Understanding the Body and the Mind

Objective:

  • Practice focusing the attention and observing the mind and the body.

Goal:

  • To have the power to choose where and on what we place our attention by observing and understanding the sensations of the body and their impact on the mind.
  • To understand the self – our foundational thought and sensation patterns – and our triggers more intimately to be in choice over what we respond to and how we respond.
  • Ultimately, to expand our capacity and awareness of the self, others, and the world around us.

Timeline:

  • Between 5 and 20 minutes.

Tasks:

  • Observe the breath by focusing attention on the rising and falling of the chest or belly, or the more advanced version of noticing the sensation of the in and out breath on the place below the nostrils and above the upper lip.

Instructions:

  • Find a comfortable place to sit where you can keep your back straight and relaxed.
  • A quite environment is preferable.
    • Many choose to meditate in the early morning before others have woken and begin to stir or at night for the same reasons.
    • Your car or your office can also work well.
  • Close your eyes.
    • This will help manage your attention from getting distracted by external stimuli.
    • It will help you focus on observing how distracting your internal world can be.
  • Notice what muscles you contract while breathing.

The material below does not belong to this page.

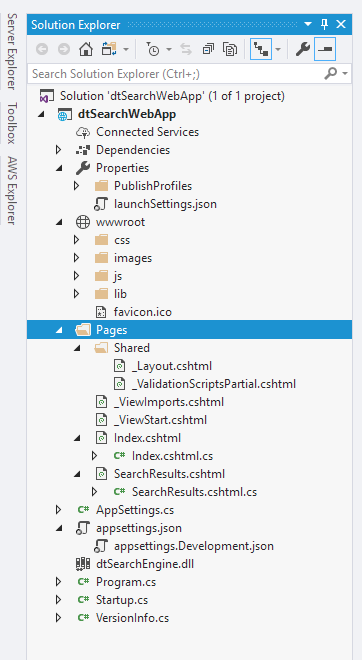Click the Collapse All toolbar icon
The image size is (362, 660).
pos(208,49)
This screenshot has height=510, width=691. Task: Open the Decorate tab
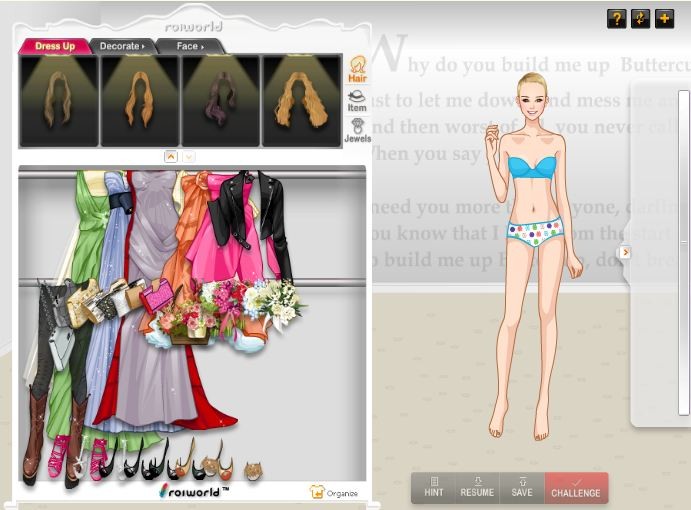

Relax them. Notice when they become engaged. Again, relax them. You are moving toward effortless breathing.
  • You will notice your mind is “busy”. The goal is observation of the mind, not cessation of thought.
    • This is our brain at work. This is its job. You are to notice how you think, how your mind works.
    • You are to remain unattached to the thoughts. You are NOT to follow them. You will come up with some compelling and amazing ideas. DO NOT FOLLOW THEM. They will come back to you.
    • When you notice that you are thinking, label it by saying “Thinking.” Be gentle with yourself. And return to observing the sensation of the breath.
  • Stay in the practice for the entire time of your commitment.